Derin Yoksulluk Ağı Kurucusu Hacer Foggo ise yoksulluğun
gittikçe derinleştiğini söyleyerek, ziyaret edilen evlerde bebek bezi krizi
olduğunu aktardı. Pandemi gibi iklim krizinin de yoksulları farklı bir şekilde
etkilediğine değinen Foggo, yoksulluğun nesilden nesle aktarılmaması için il ve
ilçe sınırları içinde önleyici, güçlendirici takip sistemine ihtiyaç olduğunu
ve fırsat eşitsizliğine odaklanmak gerektiğini söyledi.
“Son 15 yıldır
iktidar ve devlet aynı”
Türkiye İnsan Hakları Vakfı (TİHV) Kurucular Kurulu ve Etik
Kurul Üyesi Prof. Dr. Nilgün Toker de insan haklarının evrenselliğini
sağlayabilmek için herkesin o hakları taşıyor olması gerektiğini vurguladı.

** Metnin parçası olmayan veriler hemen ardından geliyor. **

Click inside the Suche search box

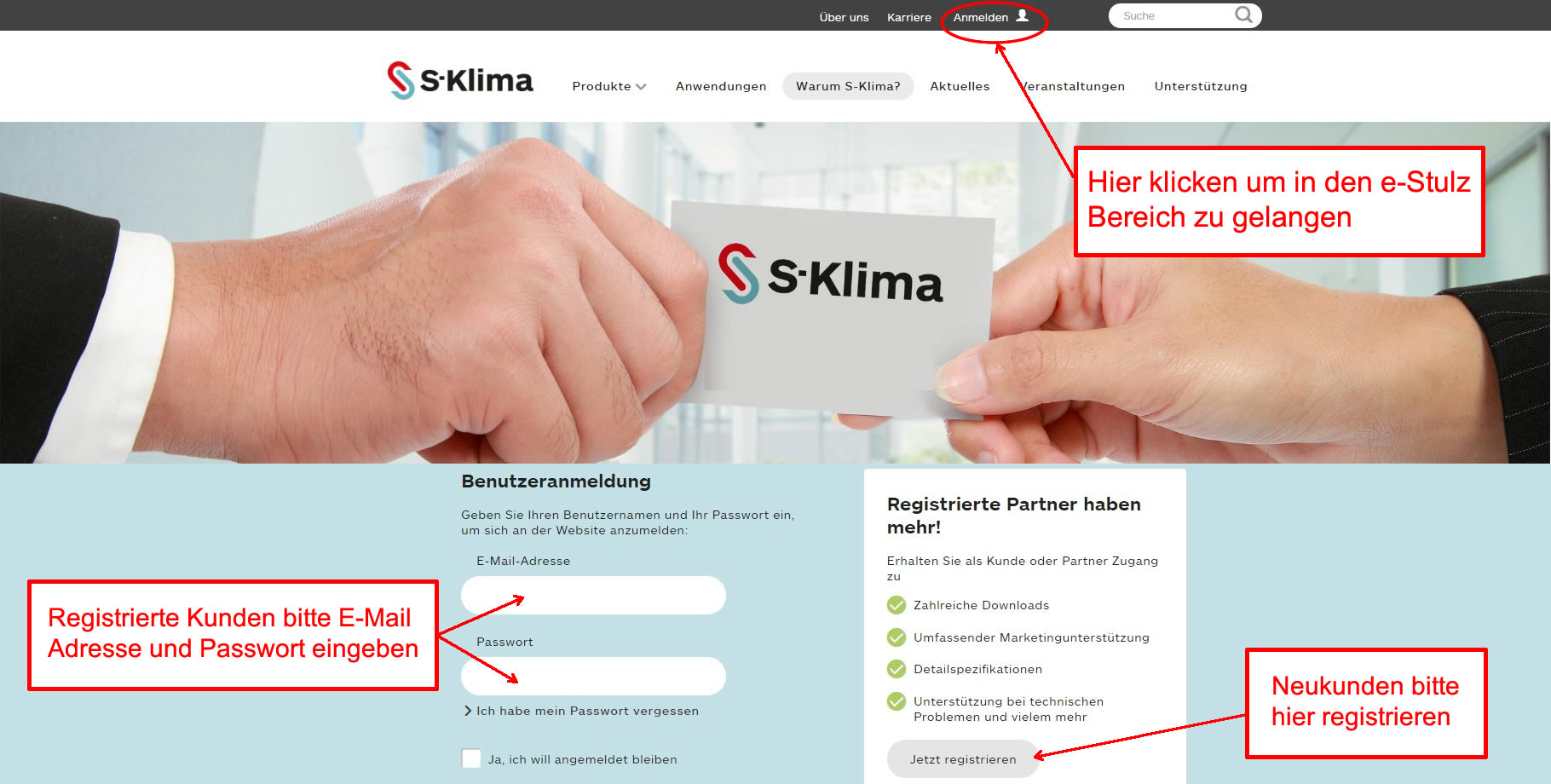(x=1174, y=15)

Türkiye’de son 15 yıldır iktidar ve devletin aynı olduğunu ifade eden Toker,
“Demokratikleşme kapasitesini tümüyle kaybetmiş bir devlet, insan haklarından
tamamen uzaklaşmış bir devlet var. Bakın iktidar demiyorum. Türkiye Cumhuriyeti
son 15 yıldır iktidar ve devlet ayrımının ortadan kalktığı bir rejimde yaşıyor”
ifadelerini kullandı.
“Bir arada olmamız
gerekiyor”
İzmir Barosu Başkanı Özkan Yücel ise güçler ayrılığının
gerekliliğine ve yargı bağımsızlığının önemine değinerek “Hak ve özgürlükler
anayasada var ama uygulanmıyor. Anayasa Mahkemesi kararları beğenilmiyor. Birey
olarak her birimizin hakları için bir arada olmamız gerekiyor” dedi.
“Toplumsal uyum
hayati derecede önemli”
Roma Kent Konseyi ve 2020 Roma Sözleşmesi'nin Başlatıcısı,
Kültürel Gelişimden Sorumlu Belediye eski Başkan Yardımcısı Luca Bergamo da
devletlerin insan haklarına erişim konusunda tüm engelleri ortadan kaldırma
görevine vurgu yaptı. Bergamo, “Toplumun tüm kesimlerinin kültürel ve sosyal
yaşama erişiminin sağlanması gerekiyor. Özgürlük, adalet ve insan haklarına
erişimin, toplumsal uyum ile katılımın sağlanması hayati derecede önemli” dedi.